## WHAT IS BEING ASKED
Rewrite the data as a Markdown table with the columns "Row" and "Data line", starting with the line that contains "Task: Click the pink PEP Class 3 badge" and going on through the line that contains "pyautogui.click(x=474, y=666)". Number each row and skip blank lines.

__________________________________________________

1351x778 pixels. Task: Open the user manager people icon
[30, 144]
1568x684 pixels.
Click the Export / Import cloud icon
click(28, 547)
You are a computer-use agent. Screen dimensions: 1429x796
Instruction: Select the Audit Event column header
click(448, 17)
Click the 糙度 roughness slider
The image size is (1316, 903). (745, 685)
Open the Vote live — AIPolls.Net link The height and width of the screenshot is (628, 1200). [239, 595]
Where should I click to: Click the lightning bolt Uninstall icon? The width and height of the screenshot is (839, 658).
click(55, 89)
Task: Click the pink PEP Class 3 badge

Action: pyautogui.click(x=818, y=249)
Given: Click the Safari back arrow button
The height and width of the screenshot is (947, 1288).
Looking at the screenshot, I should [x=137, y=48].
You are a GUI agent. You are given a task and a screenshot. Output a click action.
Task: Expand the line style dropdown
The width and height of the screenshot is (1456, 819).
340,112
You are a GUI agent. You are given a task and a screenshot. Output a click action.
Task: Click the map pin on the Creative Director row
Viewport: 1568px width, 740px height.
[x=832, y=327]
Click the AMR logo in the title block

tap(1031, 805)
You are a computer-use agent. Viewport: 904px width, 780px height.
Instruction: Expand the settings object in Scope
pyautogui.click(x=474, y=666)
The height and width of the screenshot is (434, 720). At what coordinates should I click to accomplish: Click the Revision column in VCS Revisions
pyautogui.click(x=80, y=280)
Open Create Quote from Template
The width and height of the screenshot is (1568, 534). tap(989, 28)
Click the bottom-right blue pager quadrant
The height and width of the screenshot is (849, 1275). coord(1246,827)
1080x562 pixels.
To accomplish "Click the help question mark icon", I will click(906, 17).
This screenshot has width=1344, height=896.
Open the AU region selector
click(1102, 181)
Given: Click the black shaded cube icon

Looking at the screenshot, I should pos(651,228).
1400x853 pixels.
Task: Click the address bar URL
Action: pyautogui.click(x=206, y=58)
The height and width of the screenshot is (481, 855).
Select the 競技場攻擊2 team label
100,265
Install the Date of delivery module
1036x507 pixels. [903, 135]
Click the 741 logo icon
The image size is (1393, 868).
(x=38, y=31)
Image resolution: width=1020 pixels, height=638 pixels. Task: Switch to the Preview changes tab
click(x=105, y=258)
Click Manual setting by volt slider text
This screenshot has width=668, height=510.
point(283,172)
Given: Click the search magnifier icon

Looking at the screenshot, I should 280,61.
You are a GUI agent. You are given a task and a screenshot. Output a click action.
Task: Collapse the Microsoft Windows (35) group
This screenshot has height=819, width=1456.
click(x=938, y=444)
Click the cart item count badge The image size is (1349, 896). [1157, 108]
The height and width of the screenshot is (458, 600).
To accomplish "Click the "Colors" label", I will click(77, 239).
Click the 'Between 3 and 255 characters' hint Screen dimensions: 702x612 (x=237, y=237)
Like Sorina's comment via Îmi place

__________________________________________________

## THE OUTPUT
| Row | Data line |
|---|---|
| 1 | Task: Click the pink PEP Class 3 badge |
| 2 | Action: pyautogui.click(x=818, y=249) |
| 3 | Given: Click the Safari back arrow button |
| 4 | The height and width of the screenshot is (947, 1288). |
| 5 | Looking at the screenshot, I should [x=137, y=48]. |
| 6 | You are a GUI agent. You are given a task and a screenshot. Output a click action. |
| 7 | Task: Expand the line style dropdown |
| 8 | The width and height of the screenshot is (1456, 819). |
| 9 | 340,112 |
| 10 | You are a GUI agent. You are given a task and a screenshot. Output a click action. |
| 11 | Task: Click the map pin on the Creative Director row |
| 12 | Viewport: 1568px width, 740px height. |
| 13 | [x=832, y=327] |
| 14 | Click the AMR logo in the title block |
| 15 | tap(1031, 805) |
| 16 | You are a computer-use agent. Viewport: 904px width, 780px height. |
| 17 | Instruction: Expand the settings object in Scope |
| 18 | pyautogui.click(x=474, y=666) |